L’émouvant livre de J.-P. Montal, qui se dévore d’une traite, rend bien présent cet homme raffiné, d’une classe intégrale, qui, en raison de sa fascination du vide, devait mal finir, sa trouble séduction, ô combien délicieuse. L’entretien avec l’écrivain Jean Parvulesco, en forme d’apothéose, dit à la perfection ce que Ronet incarna : un mystère, au milieu des crétins. Un prince. Parvulesco m’avait un jour dit que Ronet, parti filmer les rebelles du Mozambique avec Dominique de Roux, ne voulait plus rentrer.
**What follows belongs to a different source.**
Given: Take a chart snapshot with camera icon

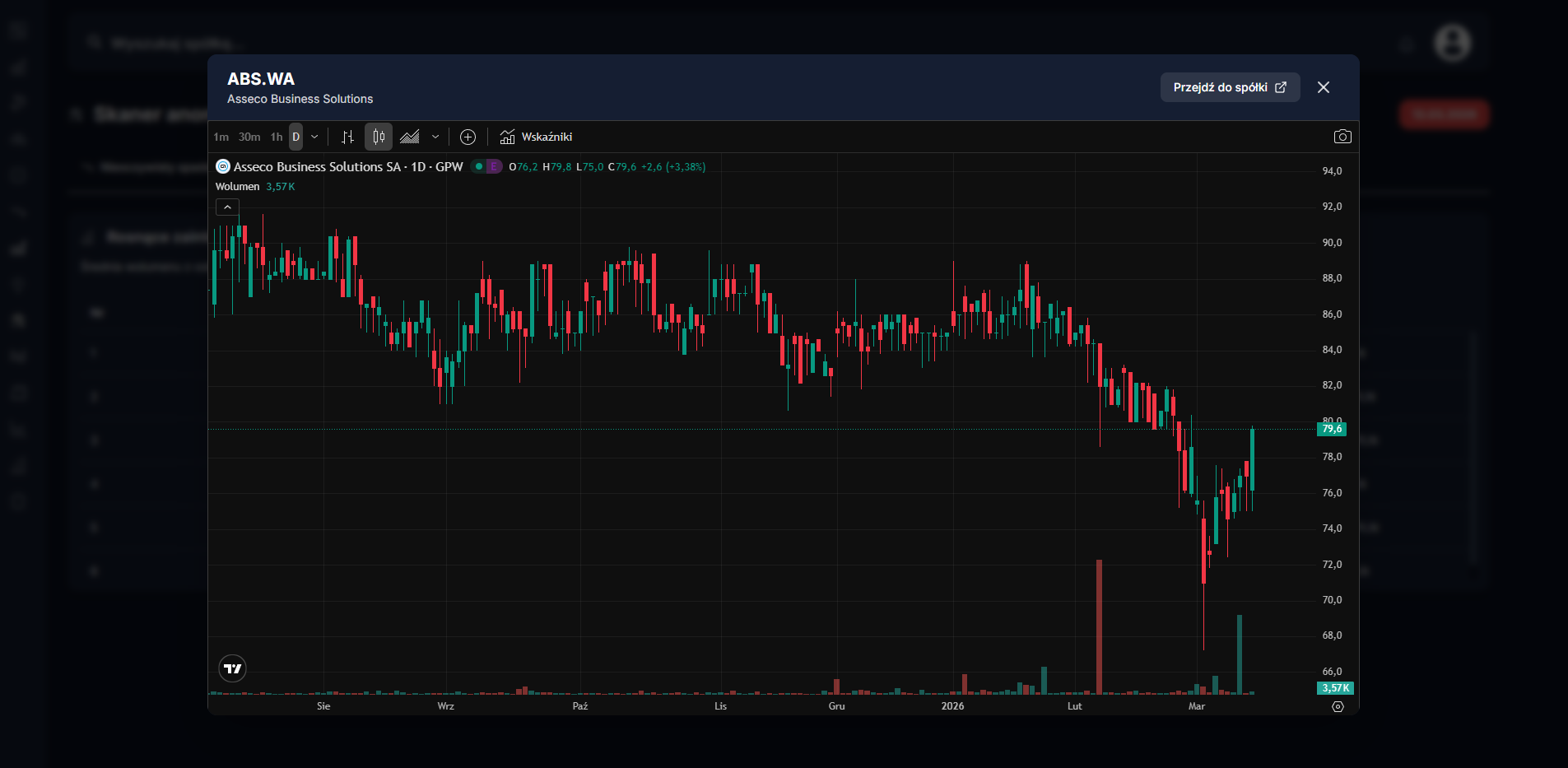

De la fascination du crapahut et du pistolet-mitrailleur… Mystique qui s’interrogea sur les sources mithriaques d’un certain catholicisme, lecteur de Céline et mécène de l’acteur Le Vigan (mort dans la misère en Argentine), Maurice Ronet fut un personnage de roman perdu dans une époque vouée à la plus veule médiocrité. Rendons grâce à J.-P. Montal de l’avoir invoqué avec talent et loyauté.
Christopher Gérard
Jean-Pierre Montal, Maurice Ronet. Les vies du feu-follet, Editions Pierre-Guillaume de Roux, 20€.